* **Extracted material**:
────────────────────────────────────────
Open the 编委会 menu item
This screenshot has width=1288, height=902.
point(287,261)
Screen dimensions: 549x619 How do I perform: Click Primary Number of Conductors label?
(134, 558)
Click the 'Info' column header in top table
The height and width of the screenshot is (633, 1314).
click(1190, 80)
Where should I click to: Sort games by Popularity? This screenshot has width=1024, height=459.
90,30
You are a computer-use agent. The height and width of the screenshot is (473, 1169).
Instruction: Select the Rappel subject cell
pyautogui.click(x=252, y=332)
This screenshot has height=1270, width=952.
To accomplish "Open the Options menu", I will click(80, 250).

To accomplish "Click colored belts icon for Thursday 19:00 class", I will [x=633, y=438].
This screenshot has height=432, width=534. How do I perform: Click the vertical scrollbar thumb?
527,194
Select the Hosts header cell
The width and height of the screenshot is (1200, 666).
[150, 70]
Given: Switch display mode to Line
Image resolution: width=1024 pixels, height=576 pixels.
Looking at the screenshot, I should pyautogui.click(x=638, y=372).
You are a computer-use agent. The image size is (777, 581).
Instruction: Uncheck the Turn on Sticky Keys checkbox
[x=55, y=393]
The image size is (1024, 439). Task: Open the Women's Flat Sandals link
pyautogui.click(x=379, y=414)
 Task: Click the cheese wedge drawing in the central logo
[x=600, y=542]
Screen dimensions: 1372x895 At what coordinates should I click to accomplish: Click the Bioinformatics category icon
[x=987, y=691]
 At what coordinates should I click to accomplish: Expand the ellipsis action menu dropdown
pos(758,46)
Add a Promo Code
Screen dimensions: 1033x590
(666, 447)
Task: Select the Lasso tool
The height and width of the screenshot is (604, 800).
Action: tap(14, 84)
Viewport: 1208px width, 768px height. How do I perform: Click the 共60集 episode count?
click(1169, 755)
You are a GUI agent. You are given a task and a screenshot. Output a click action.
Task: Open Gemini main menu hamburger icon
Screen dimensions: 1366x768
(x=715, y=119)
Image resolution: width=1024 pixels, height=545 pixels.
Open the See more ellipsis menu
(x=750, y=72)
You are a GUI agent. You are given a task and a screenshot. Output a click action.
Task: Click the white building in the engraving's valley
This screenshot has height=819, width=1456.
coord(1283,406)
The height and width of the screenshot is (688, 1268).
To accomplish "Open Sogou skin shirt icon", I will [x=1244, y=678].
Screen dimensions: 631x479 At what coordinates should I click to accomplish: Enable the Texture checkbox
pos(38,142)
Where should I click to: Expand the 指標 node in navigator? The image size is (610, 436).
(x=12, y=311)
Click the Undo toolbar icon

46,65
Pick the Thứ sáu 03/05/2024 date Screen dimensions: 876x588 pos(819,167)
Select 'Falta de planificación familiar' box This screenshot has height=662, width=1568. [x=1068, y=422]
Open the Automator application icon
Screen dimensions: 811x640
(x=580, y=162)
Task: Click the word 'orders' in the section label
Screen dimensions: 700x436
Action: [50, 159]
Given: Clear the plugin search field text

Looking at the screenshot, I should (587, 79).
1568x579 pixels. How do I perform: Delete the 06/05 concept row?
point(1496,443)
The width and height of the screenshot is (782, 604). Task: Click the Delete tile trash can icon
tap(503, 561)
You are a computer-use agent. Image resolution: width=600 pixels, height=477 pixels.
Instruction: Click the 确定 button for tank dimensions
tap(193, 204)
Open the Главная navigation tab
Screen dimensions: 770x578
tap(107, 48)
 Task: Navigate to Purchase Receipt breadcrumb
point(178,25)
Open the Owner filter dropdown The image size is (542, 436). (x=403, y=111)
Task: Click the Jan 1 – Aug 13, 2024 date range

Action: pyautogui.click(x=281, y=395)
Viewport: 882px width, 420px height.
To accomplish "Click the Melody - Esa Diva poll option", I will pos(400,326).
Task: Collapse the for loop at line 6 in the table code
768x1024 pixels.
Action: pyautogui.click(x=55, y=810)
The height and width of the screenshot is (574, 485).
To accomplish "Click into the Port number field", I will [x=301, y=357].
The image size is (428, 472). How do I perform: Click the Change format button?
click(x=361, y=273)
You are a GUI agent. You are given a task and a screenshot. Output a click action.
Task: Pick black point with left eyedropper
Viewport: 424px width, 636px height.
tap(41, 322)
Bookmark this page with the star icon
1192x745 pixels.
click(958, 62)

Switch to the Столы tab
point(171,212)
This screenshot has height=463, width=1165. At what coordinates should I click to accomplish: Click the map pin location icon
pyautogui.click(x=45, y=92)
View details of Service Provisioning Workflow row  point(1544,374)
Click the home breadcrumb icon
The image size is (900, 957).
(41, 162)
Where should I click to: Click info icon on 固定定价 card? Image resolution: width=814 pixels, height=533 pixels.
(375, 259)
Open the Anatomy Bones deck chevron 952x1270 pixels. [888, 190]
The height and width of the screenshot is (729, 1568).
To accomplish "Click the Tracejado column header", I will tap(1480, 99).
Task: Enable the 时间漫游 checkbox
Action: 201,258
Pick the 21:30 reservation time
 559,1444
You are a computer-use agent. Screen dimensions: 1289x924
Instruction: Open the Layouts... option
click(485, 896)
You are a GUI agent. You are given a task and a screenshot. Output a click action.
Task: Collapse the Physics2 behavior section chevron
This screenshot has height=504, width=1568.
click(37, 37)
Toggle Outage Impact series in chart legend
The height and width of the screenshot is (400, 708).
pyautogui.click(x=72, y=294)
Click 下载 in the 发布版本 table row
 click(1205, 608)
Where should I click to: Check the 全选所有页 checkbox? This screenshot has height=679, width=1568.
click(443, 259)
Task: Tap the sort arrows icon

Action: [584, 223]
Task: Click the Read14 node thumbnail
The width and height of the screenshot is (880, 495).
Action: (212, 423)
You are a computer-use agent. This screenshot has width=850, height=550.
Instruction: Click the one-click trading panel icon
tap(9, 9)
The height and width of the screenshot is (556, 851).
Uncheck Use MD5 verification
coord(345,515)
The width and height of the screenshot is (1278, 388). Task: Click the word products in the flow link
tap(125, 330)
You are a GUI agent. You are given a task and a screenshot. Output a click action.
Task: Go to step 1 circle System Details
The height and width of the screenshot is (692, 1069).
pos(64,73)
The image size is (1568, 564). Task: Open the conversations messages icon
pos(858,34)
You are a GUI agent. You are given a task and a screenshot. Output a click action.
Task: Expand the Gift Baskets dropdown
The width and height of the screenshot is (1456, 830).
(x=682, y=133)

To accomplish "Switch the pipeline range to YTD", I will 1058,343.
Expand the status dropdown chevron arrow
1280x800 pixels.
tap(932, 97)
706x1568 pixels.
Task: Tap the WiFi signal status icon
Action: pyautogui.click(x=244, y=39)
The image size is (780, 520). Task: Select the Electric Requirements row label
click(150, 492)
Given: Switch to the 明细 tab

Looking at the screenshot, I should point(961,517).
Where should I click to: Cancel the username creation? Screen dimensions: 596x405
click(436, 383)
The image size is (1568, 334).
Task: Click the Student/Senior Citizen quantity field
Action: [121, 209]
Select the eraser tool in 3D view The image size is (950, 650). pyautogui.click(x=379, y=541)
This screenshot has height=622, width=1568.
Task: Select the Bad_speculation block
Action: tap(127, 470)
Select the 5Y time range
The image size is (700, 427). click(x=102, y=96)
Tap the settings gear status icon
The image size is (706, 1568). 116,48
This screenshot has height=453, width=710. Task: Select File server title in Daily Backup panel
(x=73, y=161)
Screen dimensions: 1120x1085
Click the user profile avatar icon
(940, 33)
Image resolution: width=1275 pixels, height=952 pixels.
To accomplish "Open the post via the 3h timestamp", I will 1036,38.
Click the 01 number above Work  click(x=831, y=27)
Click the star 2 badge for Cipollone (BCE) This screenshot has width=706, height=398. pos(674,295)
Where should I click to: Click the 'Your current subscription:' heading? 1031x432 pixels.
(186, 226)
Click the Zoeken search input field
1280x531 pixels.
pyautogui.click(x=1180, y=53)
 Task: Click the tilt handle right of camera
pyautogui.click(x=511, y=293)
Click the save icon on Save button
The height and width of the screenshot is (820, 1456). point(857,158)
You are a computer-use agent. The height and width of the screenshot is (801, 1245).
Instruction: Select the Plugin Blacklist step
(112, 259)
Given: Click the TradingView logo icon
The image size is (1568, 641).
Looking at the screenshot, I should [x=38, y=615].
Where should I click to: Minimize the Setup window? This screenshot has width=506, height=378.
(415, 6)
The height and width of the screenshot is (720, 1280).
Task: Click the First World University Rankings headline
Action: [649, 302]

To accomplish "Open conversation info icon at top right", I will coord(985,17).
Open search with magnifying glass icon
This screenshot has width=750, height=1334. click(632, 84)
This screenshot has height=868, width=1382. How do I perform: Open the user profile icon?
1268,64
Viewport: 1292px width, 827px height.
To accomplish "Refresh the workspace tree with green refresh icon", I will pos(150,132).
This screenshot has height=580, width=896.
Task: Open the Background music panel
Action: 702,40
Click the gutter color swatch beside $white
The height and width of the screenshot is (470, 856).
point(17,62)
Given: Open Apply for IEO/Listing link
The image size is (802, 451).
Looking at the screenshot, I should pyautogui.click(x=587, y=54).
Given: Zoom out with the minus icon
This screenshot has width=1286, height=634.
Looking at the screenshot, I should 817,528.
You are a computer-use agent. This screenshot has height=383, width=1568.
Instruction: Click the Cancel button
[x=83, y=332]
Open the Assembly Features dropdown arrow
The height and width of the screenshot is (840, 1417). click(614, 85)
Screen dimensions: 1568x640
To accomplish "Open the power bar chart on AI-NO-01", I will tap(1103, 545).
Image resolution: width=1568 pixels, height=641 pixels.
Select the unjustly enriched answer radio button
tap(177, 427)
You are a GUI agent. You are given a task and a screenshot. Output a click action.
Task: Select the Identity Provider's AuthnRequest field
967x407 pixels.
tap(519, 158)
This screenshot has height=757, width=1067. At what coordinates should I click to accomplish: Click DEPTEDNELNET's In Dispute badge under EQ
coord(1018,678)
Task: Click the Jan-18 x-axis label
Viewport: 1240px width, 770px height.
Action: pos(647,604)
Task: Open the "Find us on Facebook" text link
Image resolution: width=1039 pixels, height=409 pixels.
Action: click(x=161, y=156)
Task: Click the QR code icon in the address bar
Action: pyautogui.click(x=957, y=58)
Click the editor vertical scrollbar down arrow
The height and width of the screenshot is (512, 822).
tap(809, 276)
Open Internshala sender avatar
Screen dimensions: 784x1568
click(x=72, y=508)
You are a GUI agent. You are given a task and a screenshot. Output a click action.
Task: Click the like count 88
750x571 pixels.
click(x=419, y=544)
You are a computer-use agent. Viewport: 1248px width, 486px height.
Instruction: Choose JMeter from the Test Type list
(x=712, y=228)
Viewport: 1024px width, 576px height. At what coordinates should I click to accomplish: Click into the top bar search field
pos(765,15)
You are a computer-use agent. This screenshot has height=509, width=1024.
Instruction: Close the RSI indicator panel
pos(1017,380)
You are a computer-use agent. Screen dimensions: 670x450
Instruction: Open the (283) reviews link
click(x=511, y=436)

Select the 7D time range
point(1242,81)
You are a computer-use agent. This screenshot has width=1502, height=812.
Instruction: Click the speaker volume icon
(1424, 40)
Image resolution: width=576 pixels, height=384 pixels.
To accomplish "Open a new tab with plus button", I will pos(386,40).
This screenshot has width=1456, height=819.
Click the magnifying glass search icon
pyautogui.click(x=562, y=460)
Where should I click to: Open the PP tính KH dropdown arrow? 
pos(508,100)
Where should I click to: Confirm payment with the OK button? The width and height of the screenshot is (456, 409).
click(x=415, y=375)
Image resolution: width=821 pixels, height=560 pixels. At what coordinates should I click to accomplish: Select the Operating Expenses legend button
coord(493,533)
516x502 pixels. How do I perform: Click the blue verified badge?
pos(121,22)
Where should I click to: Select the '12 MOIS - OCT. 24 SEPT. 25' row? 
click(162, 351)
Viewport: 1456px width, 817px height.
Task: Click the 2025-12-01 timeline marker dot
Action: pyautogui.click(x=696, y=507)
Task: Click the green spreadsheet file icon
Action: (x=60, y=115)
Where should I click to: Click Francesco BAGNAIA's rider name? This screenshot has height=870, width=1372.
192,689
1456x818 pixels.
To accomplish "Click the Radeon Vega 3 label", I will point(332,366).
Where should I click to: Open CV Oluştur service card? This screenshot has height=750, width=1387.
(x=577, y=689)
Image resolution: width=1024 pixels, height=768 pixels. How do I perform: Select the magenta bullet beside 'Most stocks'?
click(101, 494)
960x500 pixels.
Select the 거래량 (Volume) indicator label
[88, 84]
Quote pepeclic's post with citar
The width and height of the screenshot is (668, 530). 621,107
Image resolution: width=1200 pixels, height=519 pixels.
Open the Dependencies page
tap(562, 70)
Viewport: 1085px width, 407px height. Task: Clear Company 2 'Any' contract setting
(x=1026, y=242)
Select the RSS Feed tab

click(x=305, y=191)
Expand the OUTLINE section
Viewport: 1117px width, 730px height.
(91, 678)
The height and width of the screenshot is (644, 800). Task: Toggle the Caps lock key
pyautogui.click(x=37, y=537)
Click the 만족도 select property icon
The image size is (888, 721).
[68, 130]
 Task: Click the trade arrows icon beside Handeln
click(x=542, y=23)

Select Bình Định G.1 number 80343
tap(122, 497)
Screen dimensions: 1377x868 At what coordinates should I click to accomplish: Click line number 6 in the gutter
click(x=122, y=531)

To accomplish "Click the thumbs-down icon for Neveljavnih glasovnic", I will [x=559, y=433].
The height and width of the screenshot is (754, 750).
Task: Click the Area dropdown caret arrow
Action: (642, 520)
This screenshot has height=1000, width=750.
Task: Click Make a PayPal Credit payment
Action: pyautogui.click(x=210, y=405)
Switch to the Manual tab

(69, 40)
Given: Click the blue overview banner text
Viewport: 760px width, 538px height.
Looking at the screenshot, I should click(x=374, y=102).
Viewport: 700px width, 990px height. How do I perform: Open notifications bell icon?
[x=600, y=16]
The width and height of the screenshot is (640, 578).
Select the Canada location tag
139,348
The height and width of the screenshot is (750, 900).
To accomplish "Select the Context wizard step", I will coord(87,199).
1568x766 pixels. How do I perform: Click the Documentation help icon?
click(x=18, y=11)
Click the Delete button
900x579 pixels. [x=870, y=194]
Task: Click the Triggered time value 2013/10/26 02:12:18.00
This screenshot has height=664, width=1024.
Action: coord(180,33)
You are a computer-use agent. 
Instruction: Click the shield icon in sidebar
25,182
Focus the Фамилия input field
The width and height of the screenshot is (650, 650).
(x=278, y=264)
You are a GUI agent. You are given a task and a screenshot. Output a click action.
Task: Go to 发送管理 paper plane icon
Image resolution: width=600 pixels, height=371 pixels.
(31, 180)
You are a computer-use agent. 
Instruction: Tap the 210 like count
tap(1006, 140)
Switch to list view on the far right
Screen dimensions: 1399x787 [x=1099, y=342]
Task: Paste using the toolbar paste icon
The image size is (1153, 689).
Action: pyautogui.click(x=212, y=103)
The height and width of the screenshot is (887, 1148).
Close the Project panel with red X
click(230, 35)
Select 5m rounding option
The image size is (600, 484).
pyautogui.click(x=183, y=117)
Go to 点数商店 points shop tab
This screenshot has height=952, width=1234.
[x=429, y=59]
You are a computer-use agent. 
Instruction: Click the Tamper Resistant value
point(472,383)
────────────────────────────────────────
* **Exercise aim**:
Where does the word "star" appear in the records above? Return every line that holds it.

* **Answer section**:
Bookmark this page with the star icon
Click the star 2 badge for Cipollone (BCE) This screenshot has width=706, height=398. pos(674,295)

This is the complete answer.